● **Work instructions**: Down to the last line, transcribe the records verbatim and exclude the images.

[Records contained in a dataset]
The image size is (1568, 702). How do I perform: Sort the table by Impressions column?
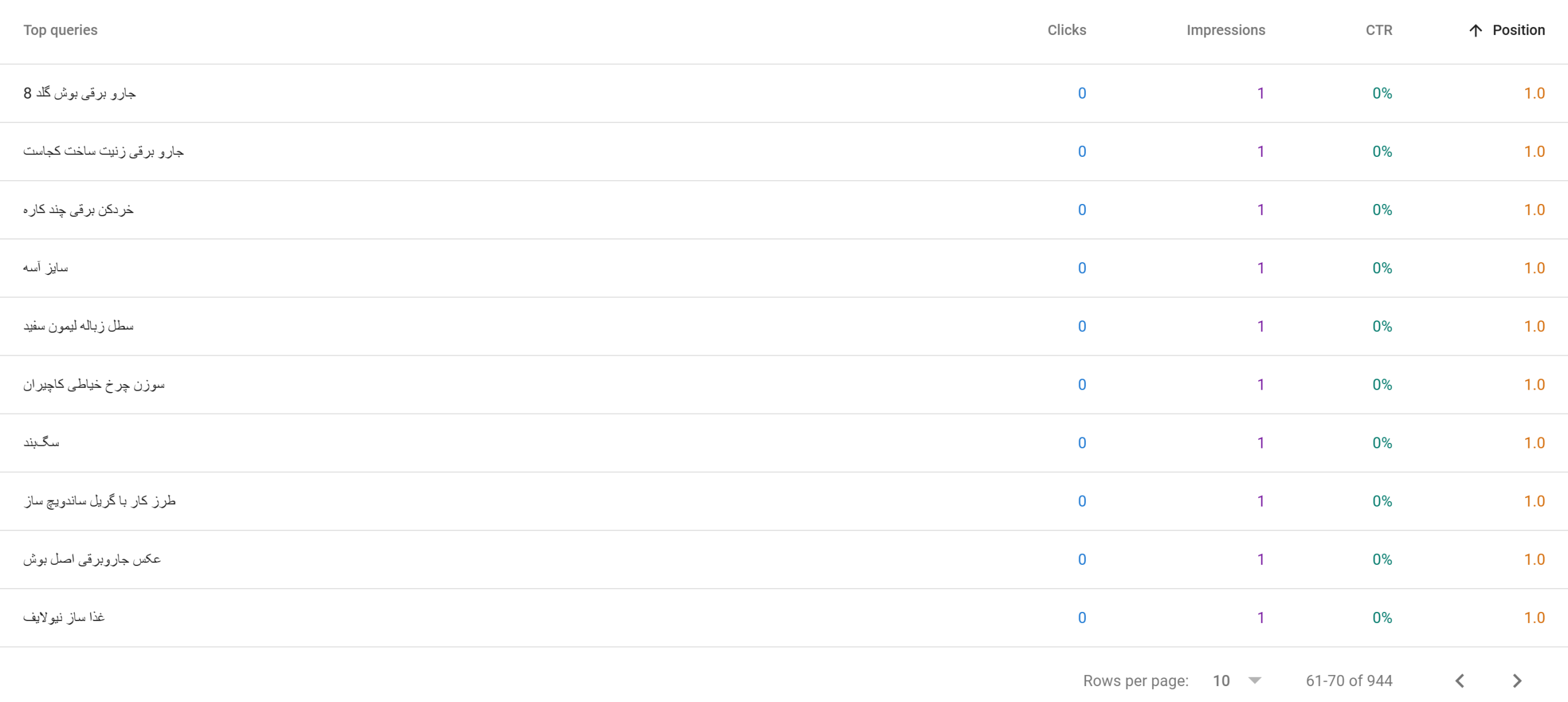tap(1226, 30)
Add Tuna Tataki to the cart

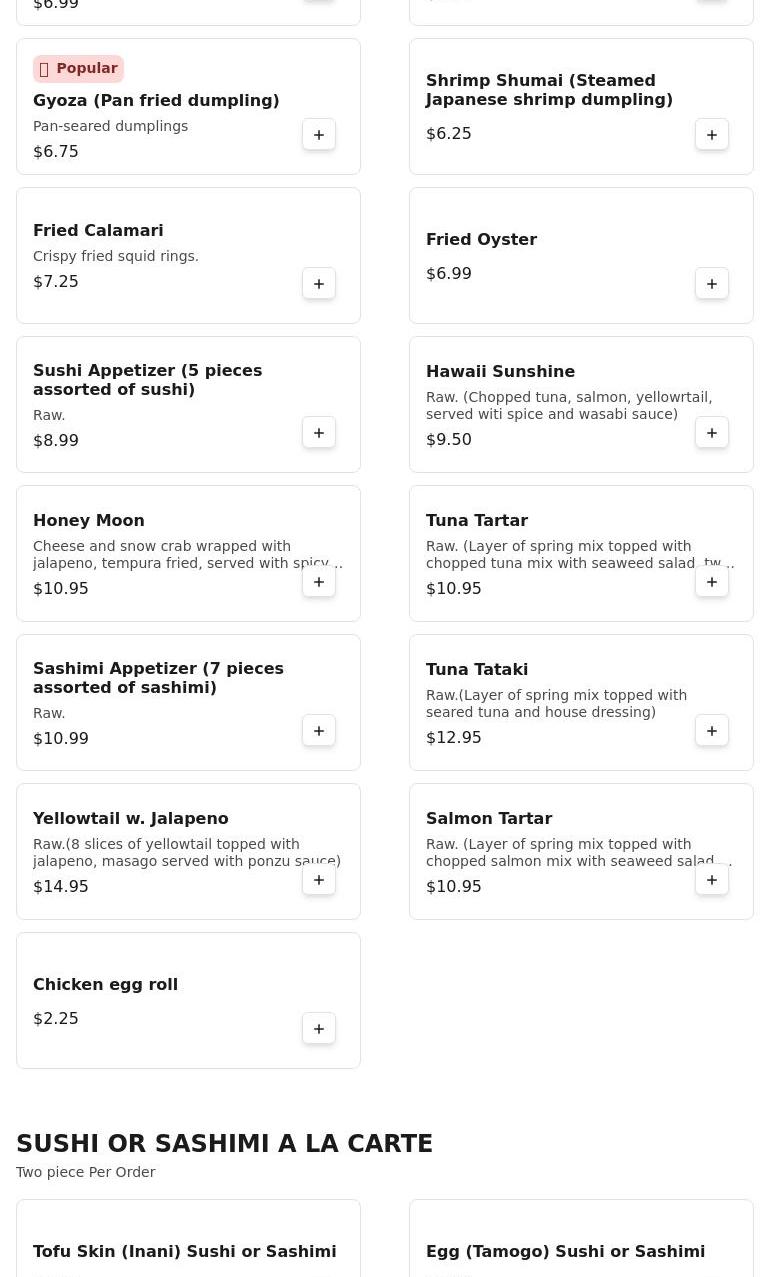[712, 731]
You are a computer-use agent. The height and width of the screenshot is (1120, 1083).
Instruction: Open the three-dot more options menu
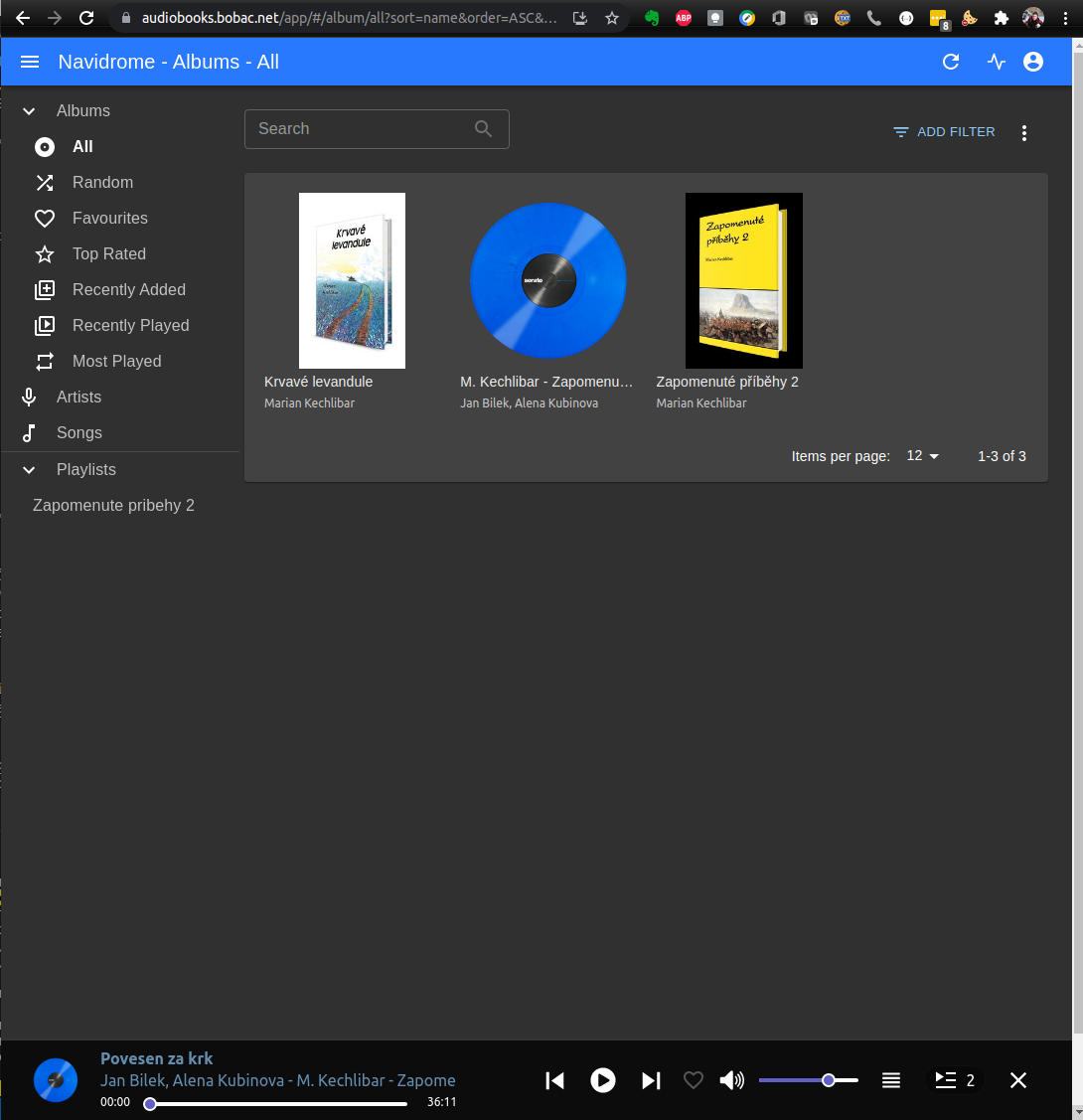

● **Written answer**:
The image size is (1568, 702). How do I perform: Sort the table by Impressions column?
tap(1226, 30)
Add Tuna Tataki to the cart

[712, 731]
You are a computer-use agent. The height and width of the screenshot is (1120, 1083).
Instruction: Open the three-dot more options menu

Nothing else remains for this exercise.